We develop a detailed rigorous analysis of edge bifurcations of standing waves in
the nonlinear Schrodinger (NLS) equation on a tadpole graph
(a ring attached to a semi-infinite line subject to the Kirchhoff boundary conditions at the junction).
It is shown in the recent work by using explicit Jacobi elliptic functions that
the cubic NLS equation on a tadpole graph admits a rich structure of standing waves. Among these,
there are different branches of localized waves bifurcating from the edge of the essential spectrum
of an associated Schrodinger operator.

We show by using a modified Lyapunov-Schmidt reduction method that the bifurcation of localized standing waves occurs
for every positive power nonlinearity. We distinguish a primary branch of never vanishing standing waves
bifurcating from the trivial solution and an infinite sequence of higher branches with
oscillating behavior in the ring. The higher branches bifurcate from
the branches of degenerate standing waves with vanishing tail outside the ring.

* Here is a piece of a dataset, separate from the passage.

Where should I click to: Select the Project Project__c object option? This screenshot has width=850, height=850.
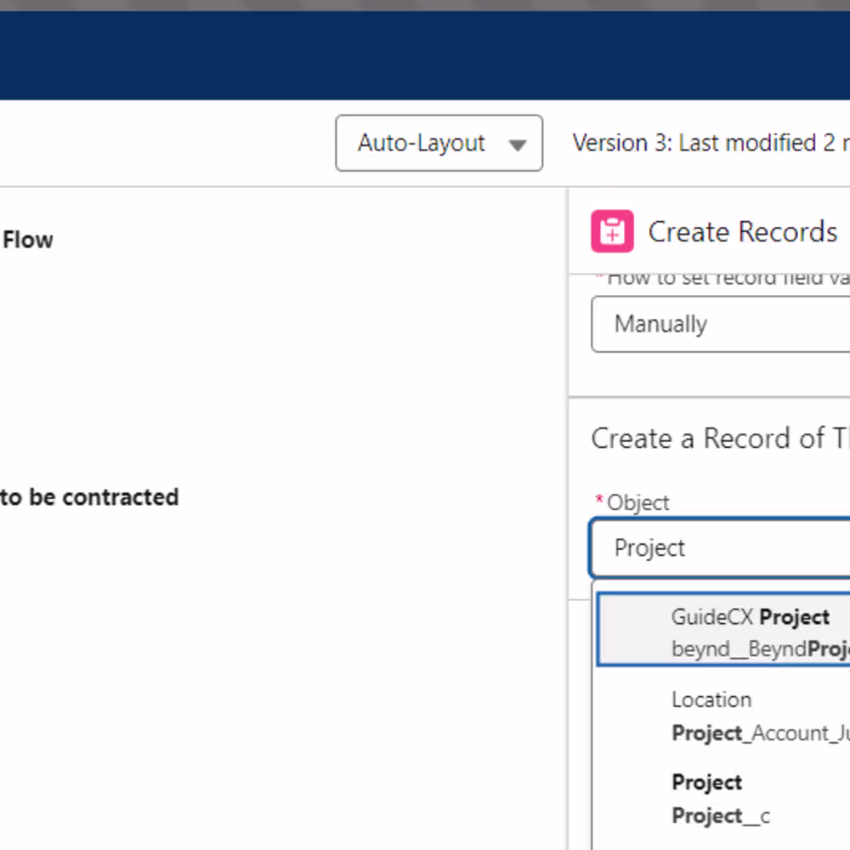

Moreover, we analyze stability of bifurcating standing waves. Namely, we show that the primary branch
is composed by orbitally stable standing waves for subcritical power nonlinearities, while all
nontrivial higher branches are linearly unstable near the bifurcation point. The stability character of
the degenerate branches remains inconclusive at the analytical level,
whereas heuristic arguments based on analysis of embedded eigenvalues of negative Krein signatures
support the conjecture of their linear instability at least near the bifurcation point.
Numerical results for the cubic NLS equation show that this conjecture is valid and that the degenerate
branches become spectrally stable far away from the bifurcation point.

**Keywords**:

Nonlinear Schrodinger equation; quantum graphs, standing wave solutions,
existence and stability, edge bifurcations.